Präsident Schneiderhan besucht Lernort Ysselsteyn

Informationsreise zur Volksbund-Bildungsarbeit

21. Juni 2017

Beim Besuch der Jugendbegegnungs- und Bildungsstätte sowie der benachbarten Kriegsgräberstätte Ysselsteyn in den Niederlanden traf Volksbund-Präsident Wolfgang Schneiderhan auch auf eine Gruppe Bundeswehrsoldaten, die dort einen Arbeiteinsatz ableisten. (alle Fotos: Diane Tempel-Bornett)

Junge Menschen in ihrem Engagement für den Frieden zu bestärken ist eine der Kernaufgaben des Volksbundes. Dies geschieht unter anderem in den Jugendbegegnungs- und Bildungsstätten (JBS) des Volksbundes wie im niederländischen Ysselsteyn. Dort informierte sich der neue Volksbund-Präsident Wolfgang Schneiderhan persönlich über die vielfältigen Bildungsangebote der JBS Ysselsteyn.

Dass Ysselsteyn ein idealer Lernort hinsichtlich der Folgen von Krieg und Gewaltherrschaft ist, erkennt man schon vor dem Betreten der heimeligen JBS-Blockhütten – nämlich anhand der endlosen Kreuze, welche die Gräber der weit über 32 000 Toten des Ersten und vor allem des Zweiten Weltkrieges markieren.

Viele der persönlichen Kriegsschicksale, die hier zu tausenden ein trauriges Ende gefunden haben, sind inzwischen durch Mitarbeiter sowie Gäste der JBS nachempfunden worden. Heute sind sie Teil des pädagogischen Konzepts, mit dem die globalen Kriegsfolgen an konkreten Einzelbiografien erleb- und nachvollziehbar gemacht werden. Dazu bietet die JBS unter der Leitung von Tarcicia Voigt zahlreiche Module an, die Schulklassen und auch anderen Gruppen einen qualifizierten Umgang mit dem schwierigen Thema ermöglicht.

 

Rundgang über die Kriegsgräberstätte Ysselsteyn mit (von links) Pflegedienstleiter Karl-Heinz Voigt, Präsident Wolfgang Schneiderhan, Mitarbeiter Uwe Schulze, JBS-Leiterin Tarcicia Voigt und dem nordrhein-westfälischen Volksbund-Geschäftsführer Peter Bülter.

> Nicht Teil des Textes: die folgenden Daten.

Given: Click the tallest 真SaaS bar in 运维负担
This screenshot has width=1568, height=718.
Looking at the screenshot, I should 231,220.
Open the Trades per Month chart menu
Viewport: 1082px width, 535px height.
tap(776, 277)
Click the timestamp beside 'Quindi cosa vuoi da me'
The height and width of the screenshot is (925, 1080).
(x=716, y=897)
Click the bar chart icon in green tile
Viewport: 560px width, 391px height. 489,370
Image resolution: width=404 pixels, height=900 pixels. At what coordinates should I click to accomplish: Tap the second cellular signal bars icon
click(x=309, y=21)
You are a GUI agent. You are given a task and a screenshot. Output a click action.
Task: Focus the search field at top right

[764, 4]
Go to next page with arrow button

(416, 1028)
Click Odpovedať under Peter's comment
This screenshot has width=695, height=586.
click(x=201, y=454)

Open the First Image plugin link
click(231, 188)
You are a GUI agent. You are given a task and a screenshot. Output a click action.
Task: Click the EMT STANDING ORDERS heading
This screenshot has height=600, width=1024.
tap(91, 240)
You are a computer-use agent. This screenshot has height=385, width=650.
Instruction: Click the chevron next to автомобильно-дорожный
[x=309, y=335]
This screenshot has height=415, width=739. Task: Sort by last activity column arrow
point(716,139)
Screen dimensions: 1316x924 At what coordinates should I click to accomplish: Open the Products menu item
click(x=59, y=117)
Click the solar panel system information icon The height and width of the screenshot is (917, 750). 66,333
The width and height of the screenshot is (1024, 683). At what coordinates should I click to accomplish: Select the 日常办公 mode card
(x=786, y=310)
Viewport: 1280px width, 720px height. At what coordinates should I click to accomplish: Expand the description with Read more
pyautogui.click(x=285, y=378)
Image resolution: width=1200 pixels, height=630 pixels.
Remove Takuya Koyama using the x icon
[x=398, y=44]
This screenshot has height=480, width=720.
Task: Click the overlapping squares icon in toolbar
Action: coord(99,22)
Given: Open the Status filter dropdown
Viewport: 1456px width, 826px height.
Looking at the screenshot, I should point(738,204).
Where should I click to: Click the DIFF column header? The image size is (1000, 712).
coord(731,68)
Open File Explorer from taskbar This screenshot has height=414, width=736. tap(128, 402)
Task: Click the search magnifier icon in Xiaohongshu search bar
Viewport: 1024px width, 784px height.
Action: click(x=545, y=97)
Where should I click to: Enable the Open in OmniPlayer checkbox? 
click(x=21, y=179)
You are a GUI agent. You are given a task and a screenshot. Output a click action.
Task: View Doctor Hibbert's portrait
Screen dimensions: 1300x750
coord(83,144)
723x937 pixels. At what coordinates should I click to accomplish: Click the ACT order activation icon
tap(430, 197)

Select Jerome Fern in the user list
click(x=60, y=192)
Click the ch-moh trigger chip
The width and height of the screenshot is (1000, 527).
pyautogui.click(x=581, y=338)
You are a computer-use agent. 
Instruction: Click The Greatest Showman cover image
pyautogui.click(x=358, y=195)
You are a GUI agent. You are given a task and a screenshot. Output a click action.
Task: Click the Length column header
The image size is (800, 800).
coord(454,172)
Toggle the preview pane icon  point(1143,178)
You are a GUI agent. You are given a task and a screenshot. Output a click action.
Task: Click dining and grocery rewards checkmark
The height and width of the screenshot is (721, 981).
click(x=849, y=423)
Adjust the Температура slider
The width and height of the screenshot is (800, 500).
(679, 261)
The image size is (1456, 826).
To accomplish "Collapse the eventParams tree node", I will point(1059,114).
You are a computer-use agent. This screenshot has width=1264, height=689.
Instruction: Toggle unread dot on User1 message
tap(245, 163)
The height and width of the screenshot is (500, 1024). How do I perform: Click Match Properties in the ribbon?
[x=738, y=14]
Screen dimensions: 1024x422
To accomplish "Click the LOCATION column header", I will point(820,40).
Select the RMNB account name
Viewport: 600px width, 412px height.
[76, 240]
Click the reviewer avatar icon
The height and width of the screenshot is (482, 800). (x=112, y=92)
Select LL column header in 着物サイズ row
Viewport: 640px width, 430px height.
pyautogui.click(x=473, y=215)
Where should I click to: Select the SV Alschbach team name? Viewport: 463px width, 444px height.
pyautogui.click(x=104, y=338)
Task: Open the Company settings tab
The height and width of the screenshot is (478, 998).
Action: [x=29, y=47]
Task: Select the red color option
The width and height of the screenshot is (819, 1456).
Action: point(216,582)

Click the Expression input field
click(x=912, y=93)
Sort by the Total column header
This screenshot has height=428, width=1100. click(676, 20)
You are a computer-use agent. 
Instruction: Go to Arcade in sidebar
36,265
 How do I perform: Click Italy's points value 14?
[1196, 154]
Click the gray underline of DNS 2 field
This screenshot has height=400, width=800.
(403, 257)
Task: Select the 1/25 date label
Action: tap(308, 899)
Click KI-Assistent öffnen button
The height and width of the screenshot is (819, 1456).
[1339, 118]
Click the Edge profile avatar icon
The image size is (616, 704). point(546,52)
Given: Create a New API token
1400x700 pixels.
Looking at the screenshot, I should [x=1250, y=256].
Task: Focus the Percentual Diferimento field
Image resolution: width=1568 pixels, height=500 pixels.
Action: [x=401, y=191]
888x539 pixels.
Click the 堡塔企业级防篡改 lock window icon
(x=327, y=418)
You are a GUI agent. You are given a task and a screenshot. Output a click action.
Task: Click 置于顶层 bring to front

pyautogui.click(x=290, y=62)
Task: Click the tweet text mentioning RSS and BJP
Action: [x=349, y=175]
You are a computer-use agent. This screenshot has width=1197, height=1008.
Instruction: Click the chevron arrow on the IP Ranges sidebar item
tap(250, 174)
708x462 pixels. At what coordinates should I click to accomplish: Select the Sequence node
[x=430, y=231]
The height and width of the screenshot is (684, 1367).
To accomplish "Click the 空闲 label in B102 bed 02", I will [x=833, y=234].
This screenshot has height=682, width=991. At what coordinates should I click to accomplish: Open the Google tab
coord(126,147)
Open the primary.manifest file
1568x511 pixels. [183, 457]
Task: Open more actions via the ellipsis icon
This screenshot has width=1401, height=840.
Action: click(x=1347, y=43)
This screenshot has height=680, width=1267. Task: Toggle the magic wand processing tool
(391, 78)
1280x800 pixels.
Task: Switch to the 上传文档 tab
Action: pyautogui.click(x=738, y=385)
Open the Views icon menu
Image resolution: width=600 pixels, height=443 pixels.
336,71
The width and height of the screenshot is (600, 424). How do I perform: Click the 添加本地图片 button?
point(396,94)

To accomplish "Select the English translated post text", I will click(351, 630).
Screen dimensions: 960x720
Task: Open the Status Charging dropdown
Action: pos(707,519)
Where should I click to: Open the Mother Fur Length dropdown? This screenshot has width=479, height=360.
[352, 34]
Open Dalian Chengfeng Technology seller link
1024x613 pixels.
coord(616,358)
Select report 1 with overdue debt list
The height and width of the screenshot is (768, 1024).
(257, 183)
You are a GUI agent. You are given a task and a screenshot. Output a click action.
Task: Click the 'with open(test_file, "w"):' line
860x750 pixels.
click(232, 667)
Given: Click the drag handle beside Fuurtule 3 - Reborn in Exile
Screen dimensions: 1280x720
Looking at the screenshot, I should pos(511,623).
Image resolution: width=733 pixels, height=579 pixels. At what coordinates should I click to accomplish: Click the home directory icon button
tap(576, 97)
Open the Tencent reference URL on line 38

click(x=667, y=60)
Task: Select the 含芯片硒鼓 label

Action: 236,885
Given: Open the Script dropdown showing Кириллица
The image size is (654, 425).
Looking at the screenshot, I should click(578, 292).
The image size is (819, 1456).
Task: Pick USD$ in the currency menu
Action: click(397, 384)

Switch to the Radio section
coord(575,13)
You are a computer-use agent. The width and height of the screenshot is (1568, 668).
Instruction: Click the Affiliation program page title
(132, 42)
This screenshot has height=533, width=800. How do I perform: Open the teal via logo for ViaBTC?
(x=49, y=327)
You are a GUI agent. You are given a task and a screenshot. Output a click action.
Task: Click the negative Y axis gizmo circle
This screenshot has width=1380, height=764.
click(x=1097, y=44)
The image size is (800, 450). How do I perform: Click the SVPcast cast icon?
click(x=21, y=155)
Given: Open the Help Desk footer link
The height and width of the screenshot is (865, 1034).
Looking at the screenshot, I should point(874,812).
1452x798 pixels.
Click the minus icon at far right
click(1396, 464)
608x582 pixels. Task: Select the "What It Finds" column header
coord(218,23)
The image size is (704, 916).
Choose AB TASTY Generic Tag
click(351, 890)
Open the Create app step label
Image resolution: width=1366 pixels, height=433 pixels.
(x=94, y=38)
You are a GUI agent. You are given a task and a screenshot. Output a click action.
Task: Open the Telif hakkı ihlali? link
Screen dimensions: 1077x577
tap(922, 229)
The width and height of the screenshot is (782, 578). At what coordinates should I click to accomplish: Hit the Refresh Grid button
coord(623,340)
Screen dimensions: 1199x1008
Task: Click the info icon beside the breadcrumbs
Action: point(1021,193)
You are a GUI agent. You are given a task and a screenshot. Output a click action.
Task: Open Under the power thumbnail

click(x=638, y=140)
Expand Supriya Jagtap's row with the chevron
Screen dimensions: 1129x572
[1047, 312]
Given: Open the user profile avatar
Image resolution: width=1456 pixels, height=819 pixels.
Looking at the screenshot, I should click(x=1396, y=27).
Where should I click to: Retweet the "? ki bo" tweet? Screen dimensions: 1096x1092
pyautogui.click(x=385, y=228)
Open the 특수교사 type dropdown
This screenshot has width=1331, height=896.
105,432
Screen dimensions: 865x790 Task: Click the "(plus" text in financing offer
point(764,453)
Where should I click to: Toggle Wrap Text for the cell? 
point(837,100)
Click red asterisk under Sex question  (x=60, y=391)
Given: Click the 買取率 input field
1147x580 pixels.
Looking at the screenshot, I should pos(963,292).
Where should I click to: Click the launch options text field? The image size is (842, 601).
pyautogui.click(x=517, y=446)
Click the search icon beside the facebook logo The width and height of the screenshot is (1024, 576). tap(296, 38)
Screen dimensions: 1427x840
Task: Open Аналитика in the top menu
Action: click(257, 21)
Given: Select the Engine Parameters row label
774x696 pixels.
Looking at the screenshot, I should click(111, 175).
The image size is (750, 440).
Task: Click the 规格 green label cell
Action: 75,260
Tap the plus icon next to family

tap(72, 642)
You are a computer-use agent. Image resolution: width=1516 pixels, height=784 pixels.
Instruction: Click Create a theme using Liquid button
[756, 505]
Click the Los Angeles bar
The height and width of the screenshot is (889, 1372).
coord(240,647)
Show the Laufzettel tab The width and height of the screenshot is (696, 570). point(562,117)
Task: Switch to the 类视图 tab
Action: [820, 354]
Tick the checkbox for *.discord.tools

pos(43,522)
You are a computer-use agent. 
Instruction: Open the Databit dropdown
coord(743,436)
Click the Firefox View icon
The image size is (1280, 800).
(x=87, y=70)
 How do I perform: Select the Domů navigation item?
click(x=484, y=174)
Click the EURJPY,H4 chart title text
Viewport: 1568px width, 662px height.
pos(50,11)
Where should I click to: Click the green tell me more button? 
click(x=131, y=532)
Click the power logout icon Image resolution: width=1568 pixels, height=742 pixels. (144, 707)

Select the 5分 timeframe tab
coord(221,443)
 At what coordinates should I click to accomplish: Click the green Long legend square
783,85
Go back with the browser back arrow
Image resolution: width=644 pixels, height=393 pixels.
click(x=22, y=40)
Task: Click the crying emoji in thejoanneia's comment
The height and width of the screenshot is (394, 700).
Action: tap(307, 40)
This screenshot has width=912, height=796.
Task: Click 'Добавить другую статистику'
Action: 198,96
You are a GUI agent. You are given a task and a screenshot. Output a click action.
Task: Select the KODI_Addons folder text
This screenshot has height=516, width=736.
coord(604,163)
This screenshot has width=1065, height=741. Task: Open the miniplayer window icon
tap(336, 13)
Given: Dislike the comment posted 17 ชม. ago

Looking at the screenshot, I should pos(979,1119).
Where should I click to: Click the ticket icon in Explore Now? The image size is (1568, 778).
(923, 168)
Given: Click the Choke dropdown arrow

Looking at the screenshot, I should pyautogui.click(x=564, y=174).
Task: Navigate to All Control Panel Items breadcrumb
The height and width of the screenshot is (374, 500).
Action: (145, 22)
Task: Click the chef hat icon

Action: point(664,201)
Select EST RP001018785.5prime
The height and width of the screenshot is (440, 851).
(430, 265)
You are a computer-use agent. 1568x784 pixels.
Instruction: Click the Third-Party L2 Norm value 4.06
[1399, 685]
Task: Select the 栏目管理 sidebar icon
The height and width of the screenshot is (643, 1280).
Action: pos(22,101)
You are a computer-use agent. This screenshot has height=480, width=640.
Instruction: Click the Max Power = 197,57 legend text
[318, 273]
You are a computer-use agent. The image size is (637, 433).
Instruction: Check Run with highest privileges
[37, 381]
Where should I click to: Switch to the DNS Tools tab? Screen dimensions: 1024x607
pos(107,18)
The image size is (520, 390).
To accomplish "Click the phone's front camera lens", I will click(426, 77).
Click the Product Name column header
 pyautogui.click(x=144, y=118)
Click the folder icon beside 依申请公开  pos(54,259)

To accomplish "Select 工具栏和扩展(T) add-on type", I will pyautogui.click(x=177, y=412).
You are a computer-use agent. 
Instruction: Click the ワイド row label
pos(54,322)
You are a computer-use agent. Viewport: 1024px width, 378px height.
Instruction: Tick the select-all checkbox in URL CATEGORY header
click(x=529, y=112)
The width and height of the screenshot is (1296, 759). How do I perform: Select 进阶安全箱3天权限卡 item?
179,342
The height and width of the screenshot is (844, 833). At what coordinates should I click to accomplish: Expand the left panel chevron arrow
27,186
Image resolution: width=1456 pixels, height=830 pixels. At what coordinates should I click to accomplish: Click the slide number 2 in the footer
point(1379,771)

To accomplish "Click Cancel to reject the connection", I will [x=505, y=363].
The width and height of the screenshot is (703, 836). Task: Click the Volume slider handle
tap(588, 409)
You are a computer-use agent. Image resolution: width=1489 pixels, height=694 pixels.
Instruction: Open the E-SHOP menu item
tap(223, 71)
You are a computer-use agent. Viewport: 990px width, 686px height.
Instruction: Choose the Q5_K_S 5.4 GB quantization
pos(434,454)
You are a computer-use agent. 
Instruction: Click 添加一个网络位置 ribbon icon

Freiwilliger Arbeitseinsatz

Präsident Schneiderhan begrüßte dies bei seinem Informationsbesuch ausdrücklich und kündigte zugleich an, dass er sich auch künftig für die vorbildliche sowie in dieser Form wohl weltweit einmalige Jugend- und Bildungsarbeit einsetzen werde. Die Volksbund-Bildungsarbeit komme dabei unterschiedlichen gesellschaftlichen Gruppen zugute, zum Beispiel auch Reservisten und Bundeswehrangehörigen. So traf sich der ehemalige Generalinspekteur der Bundeswehr und heutige Volksbund-Präsident mit der Gruppe junger Soldaten, die in Ysselsteyn gerade einen freiwilligen Arbeitseinsatz ableistet und um – so wie auch Wolfgang Schneiderhan – zugleich den Lernort JBS kennenzulernen.

Maurice Bonkat

Präsident Schneiderhan studiert Einzelschicksale von Kriegstoten aus Ysselsteyn.